Dans le chapitre VII du livre X, Vitruve donne une description qui est très proche de la réalité archéologique.

« Cette machine se fait en cuivre ; on place deux cylindres d'une égale capacité assez près l'un de l'autre au bas de la machine. De ces cylindres sortent des tuyaux qui font une fourche, en se joignant, pour entrer dans un petit bassin placé au milieu, dans lequel sont des soupapes ajustées sur le haut de l'ouverture du tuyau, pour empêcher de ressortir tout ce que l'on a poussé avec force dans le bassin par le moyen de l'air. Sur le bassin, il y a un capuchon en manière d'entonnoir renversé, qui est joint fort juste, et attachée avec des clavettes qui passent dans des pistons, de crainte qu'elle ne soit enlevée par la force de l'eau lorsqu'elle est puissamment poussée ; au-dessus, on soude avec la chape un autre tuyau qui est dressé en plomb et que l'on nomme la trompe. Au-dessous de l'entrée des tuyaux qui sont au bas des cylindres, se trouvent des soupapes qui ferment les trous qui sont au fond des cylindres.

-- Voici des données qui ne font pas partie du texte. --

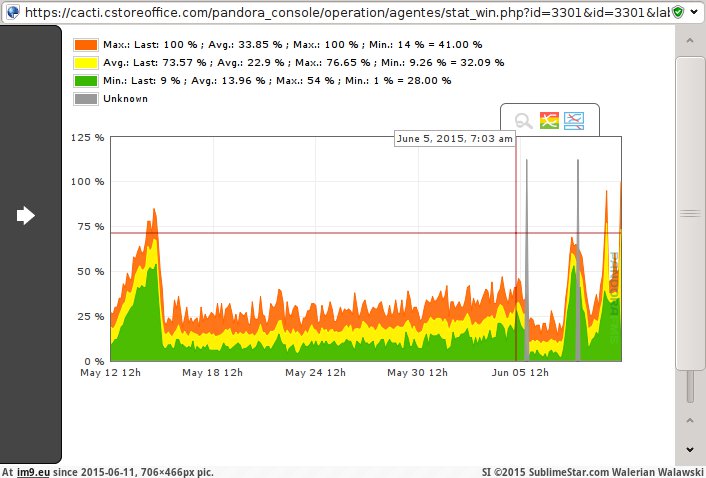Click the scrollbar up arrow

(x=690, y=38)
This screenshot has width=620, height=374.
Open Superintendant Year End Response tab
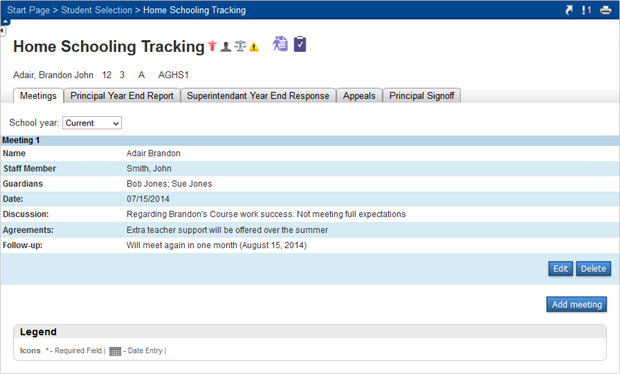pos(258,96)

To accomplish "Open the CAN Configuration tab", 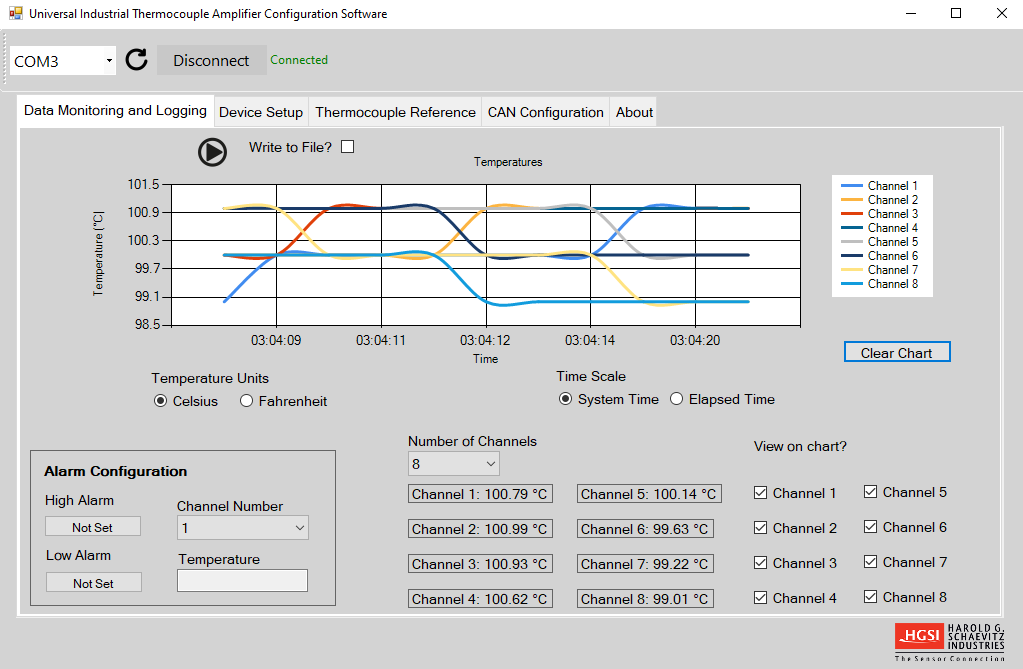I will pos(545,112).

On fait entrer par le haut de ces cylindres des pistons polis au tour et frottés d'huile, lesquels étant aussi enfermés dans les cylindres, sont alternativement haussés et baissés par une manivelle et des barres auxquelles ils sont attachés, et pressent ainsi continuellement l'air avec l'eau qui y est enfermée. Or, comme les soupapes bouchent les ouvertures par lesquelles l'eau est entrée dans les cylindres, la compression la force à entrer dans le petit bassin par les tuyaux qui y aboutissent : là, elle rencontre le couvercle qui l'oblige de s'élever dans la trompe. Par ce moyen, on peut faire monter une eau basse dans un réservoir élevé, et former ainsi une fontaine jaillissante. » Vitruve, 1673-1979, p. 318-319.